The Good, the Bad and the Savory

Is There Slavery in Your Chocolate?

Chocolate. The very word conjures feelings of pleasure, sensuality, and the richness of life. The scientific name of the tree that produces the beans we use for chocolate, likewise bespeaks the depth of feeling human beings have always had for chocolate. It is Theobroma cacao. The name of the genus, Theobroma, comes from two Greek words: theos, meaning gods, and broma, meaning foods. Thus, literally, "food of the gods."

     Most of us, though, aren't all that concerned with the history or chemistry of chocolate. We're content so long as the market shelves remain well stocked with affordable tins of cocoa and bars of chocolate candy.

     Or at least that's how it was until the summer of 2001, when the Knight Ridder Newspapers ran a series of investigative articles that revealed a very dark side to our chocolate consumption. In riveting detail, the series profiled young boys who were sold as slaves to Ivory Coast cocoa farmers.

     Ivory Coast, located on the southern coast of West Africa, is by far the world's largest supplier of cocoa beans, providing 43 percent of the world's supply. There are 600,000 cocoa farms in Ivory Coast which together account for one-third of the nation's entire economy.

     According to a 2000 investigative report by the BBC, hundreds of thousands of children in Mali, Burkina Faso and Togo are being purchased from their destitute parents and shipped to the Ivory Coast, where they are sold as slaves to cocoa farms. These children, ranging in age from 12 to14 years (and sometimes younger), are forced to do hard manual labor 80 to 100 hours a week. They are paid nothing, barely fed and beaten regularly. They are viciously beaten if they try to escape. Most will never see their families again.
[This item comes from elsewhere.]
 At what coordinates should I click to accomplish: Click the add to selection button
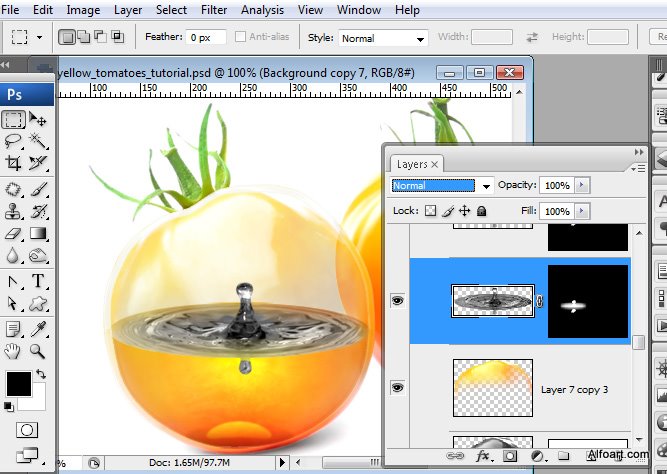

     "The beatings were a part of my life," Aly Diabate, a freed slave, told reporters. "Anytime they loaded you with bags [of cocoa beans] and you fell while carrying them, nobody helped you. Instead they beat you and beat you until you picked it up again."

Slavery Past and Present
The ownership of one human being by another is illegal in Ivory Coast (as it is in every other country in the world today) but that doesn't mean slavery has ceased to exist. Rather, it has simply changed its form.

     Filmmakers Brian Woods and Kate Blewett recently completed a film about child slaves in African cocoa fields. "It isn't the slavery we are all familiar with," says Brian Woods since, under traditional slavery, "a slave owner could produce documents to prove ownership. Modern slaves are cheap and disposable."
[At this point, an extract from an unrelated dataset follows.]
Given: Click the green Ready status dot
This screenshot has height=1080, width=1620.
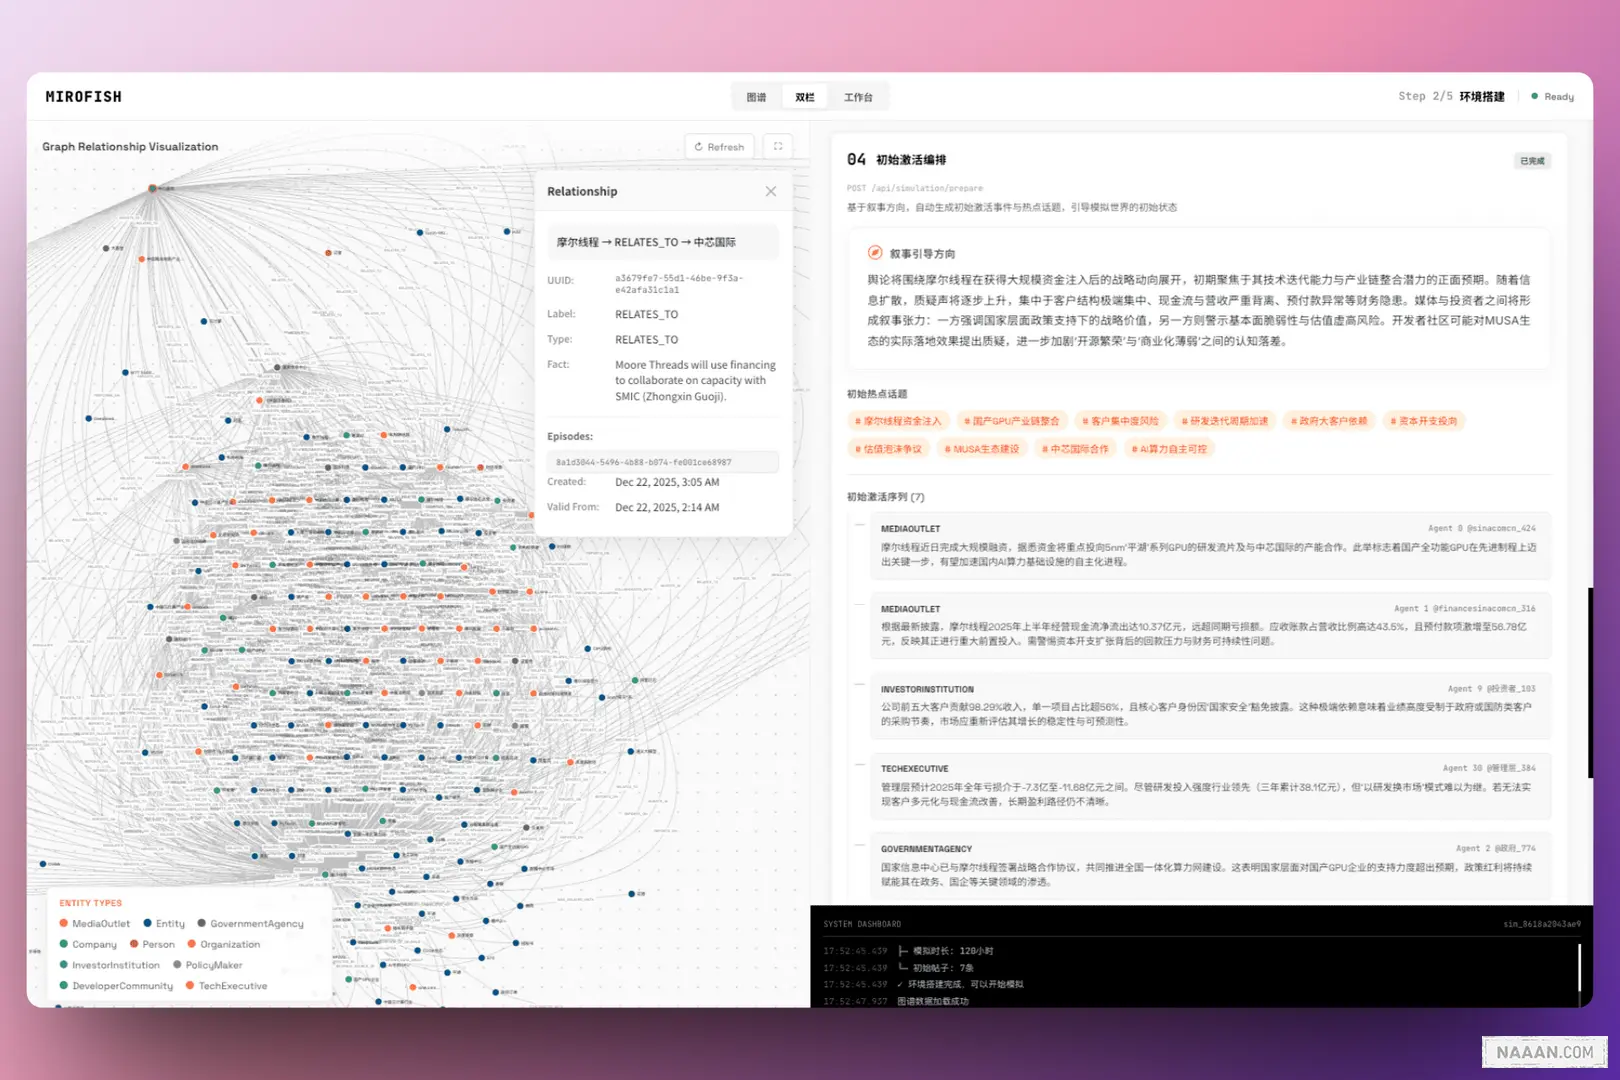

     In times past, we had slaveowners. Now we have slaveholders. In both cases, the slave is forced to work by violence or the threat of violence, paid nothing, given only that which keeps him or her able to continue to work, is not free to leave, and can be killed without significant legal consequence. In many cases, non-ownership turns out to be in the financial interest of slaveholders, who now reap all the benefits of ownership without the obligations and legal responsibilities.

     Kevin Bales is author of Disposable People: New Slavery in the Global Economy and director of Free The Slaves, an American branch of Anti-Slavery International. Bales points out that one of the economic drawbacks of the old slavery was the cost of maintaining slaves who were too young or too old to work. Children rarely brought in more than they cost until the age of 10 or 12 (though they were put to work as early as possible). Slavery was profitable, but the profitability was diminished by the cost of keeping infants, small children, and unproductive old people. The new slavery avoids this extra cost and so increases its profits.

     In the United States, the old slavery consisted primarily of bringing people against their will from Africa. Bales says that before the Civil War, the cost to purchase the average slave amounted to the equivalent of $50,000 (in today's dollars). Currently, though, enslaved people are bought and sold in the world's most destitute nations for only $50 or $100. The result is that they tend to be treated as disposable. Slaves today are so cheap that they're not even seen as a capital investment anymore. Unlike slaveowners, slaveholders don't have to take care of their slaves. They can just use them up and then throw them away.

Fighting the "Slave Free" Label
As publicity about the use of child slaves in the chocolate industry mounted in the summer and fall of 2001, so did pressure on the chocolate manufacturers.

     On June 28, 2001, the US House of Representatives voted 291 to 115 to look into setting up a labeling system so consumers could be assured that no slave labor was used in the production of their chocolate. Unhappy with this turn of events, the US chocolate industry and its allies mounted an intense lobbying effort to fight off legislation that would require "slave free" labels for their products. The Chocolate Manufacturers Association (CMA), a trade group that represents US chocolate producers, hired two former Senate majority leaders - Republican Bob Dole and Democrat George Mitchell - to lobby on its behalf.

     Many major chocolate makers have insisted that they bear no responsibility for the problem, since they don't own the cocoa farms. But pressure on the industry was mounting. The legislation to address child slavery in West Africa that had passed in the House (sponsored by Representative Eliot Engel) was almost certain to pass in the Senate (where it was sponsored by Senator Tom Harkin). On October 1, 2001, the chocolate industry announced a four-year plan to eliminate child slavery in cocoa-producing nations. If all went according to plan, the Harkin-Engel Protocol would end the "worst forms of child labor" and slavery would no longer be used to produce chocolate and cocoa by 2005.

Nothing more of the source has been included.